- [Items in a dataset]
## START

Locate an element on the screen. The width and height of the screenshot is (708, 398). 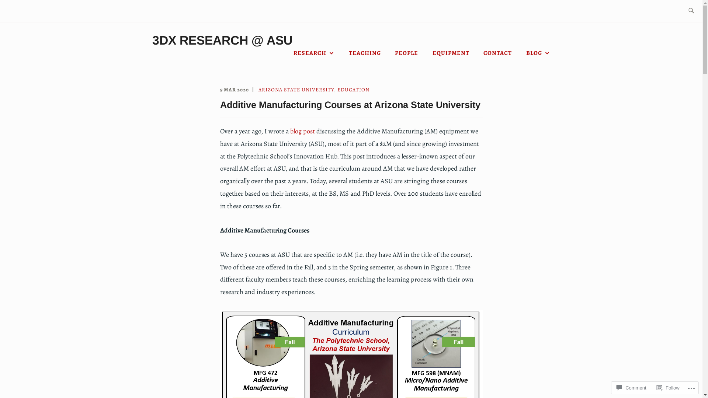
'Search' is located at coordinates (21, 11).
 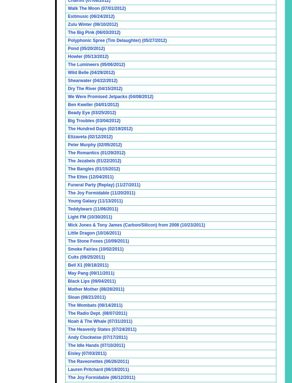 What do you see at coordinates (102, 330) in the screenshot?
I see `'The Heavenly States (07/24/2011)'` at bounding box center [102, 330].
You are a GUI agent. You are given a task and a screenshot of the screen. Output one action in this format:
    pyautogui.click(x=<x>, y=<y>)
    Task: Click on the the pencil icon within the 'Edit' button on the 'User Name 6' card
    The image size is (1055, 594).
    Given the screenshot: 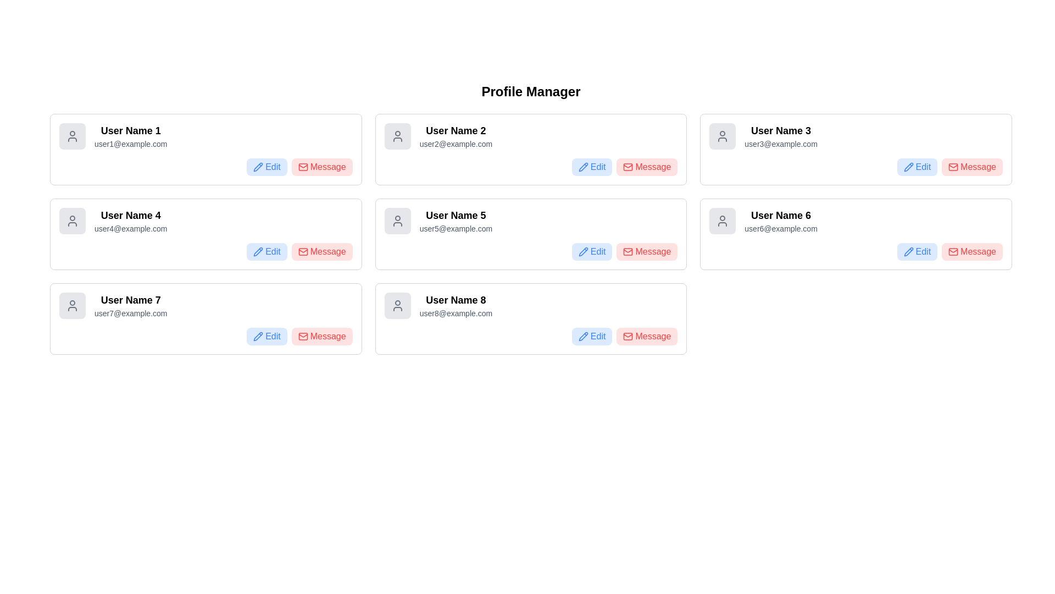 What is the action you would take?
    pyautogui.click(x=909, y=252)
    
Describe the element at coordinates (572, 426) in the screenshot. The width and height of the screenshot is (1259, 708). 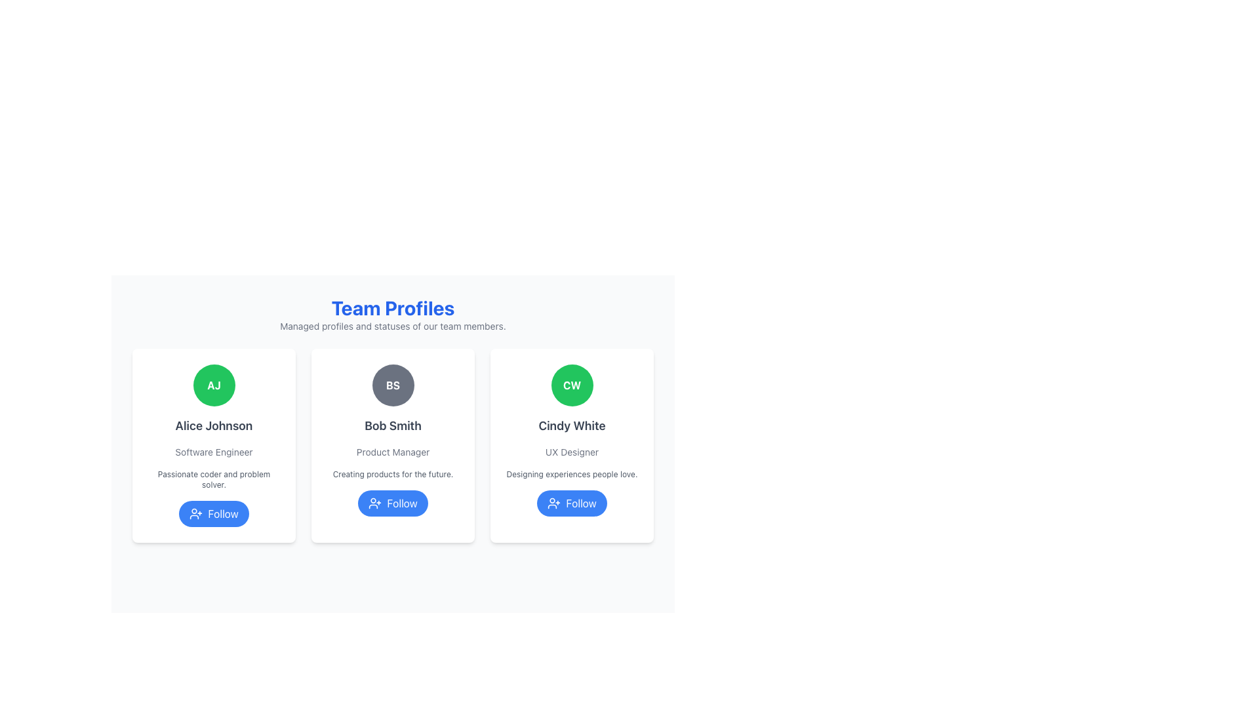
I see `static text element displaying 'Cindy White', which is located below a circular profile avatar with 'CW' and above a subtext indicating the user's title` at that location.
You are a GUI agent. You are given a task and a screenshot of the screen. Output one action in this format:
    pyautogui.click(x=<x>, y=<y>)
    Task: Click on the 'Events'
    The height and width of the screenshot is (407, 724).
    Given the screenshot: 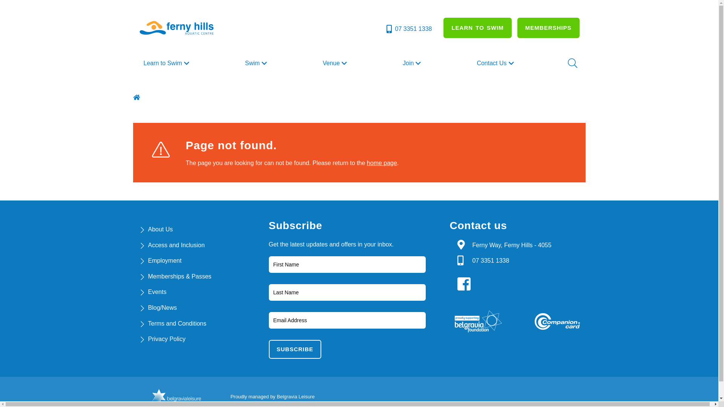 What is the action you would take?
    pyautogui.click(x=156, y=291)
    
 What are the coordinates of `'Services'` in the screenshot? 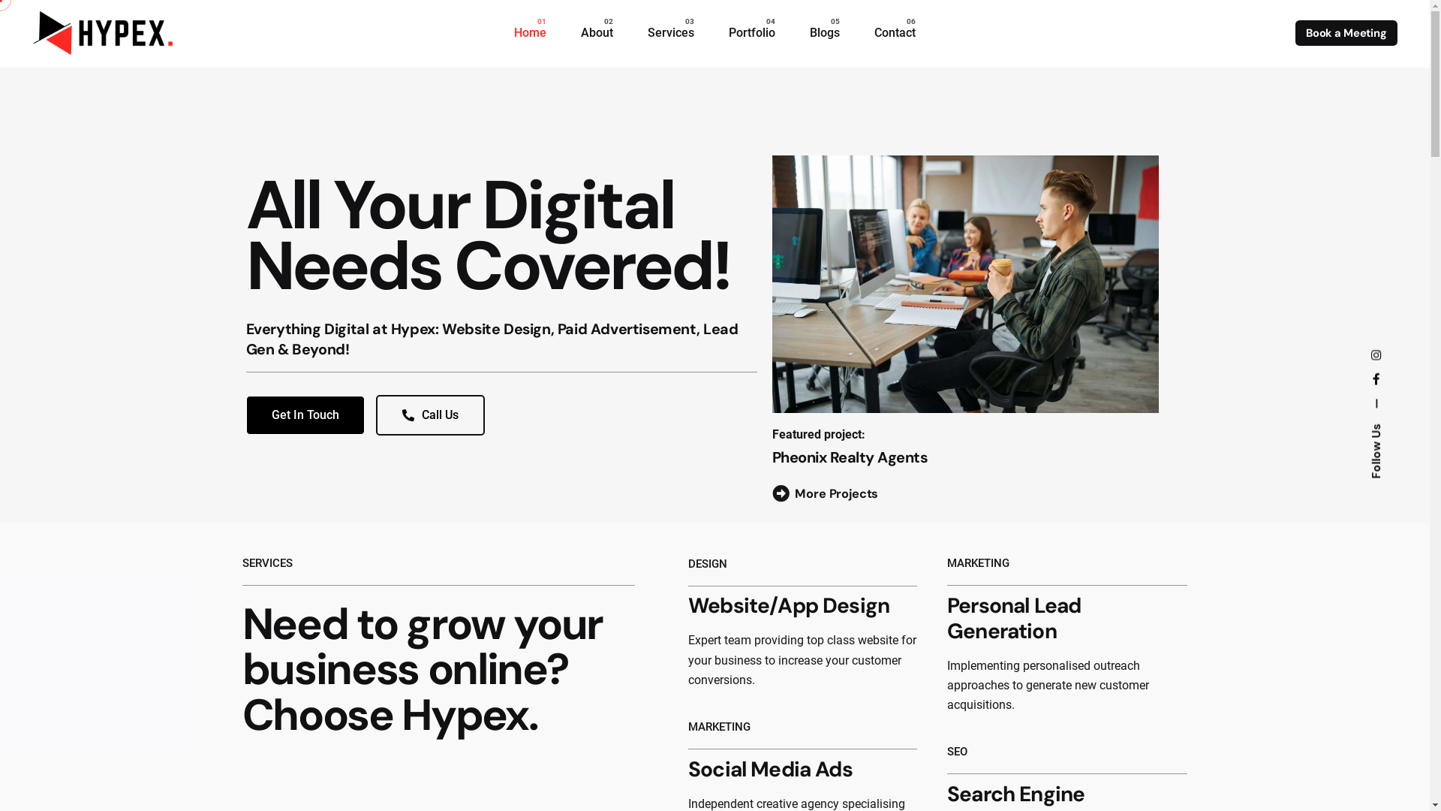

## END

- [Work to be completed]
Repeat the records word for word from the start through the line containing "center [102, 330].", including that line. Leave the pictures out.

- [Result of the task]
Locate an element on the screen. The width and height of the screenshot is (708, 398). 
'Search' is located at coordinates (21, 11).
  What do you see at coordinates (102, 330) in the screenshot?
I see `'The Heavenly States (07/24/2011)'` at bounding box center [102, 330].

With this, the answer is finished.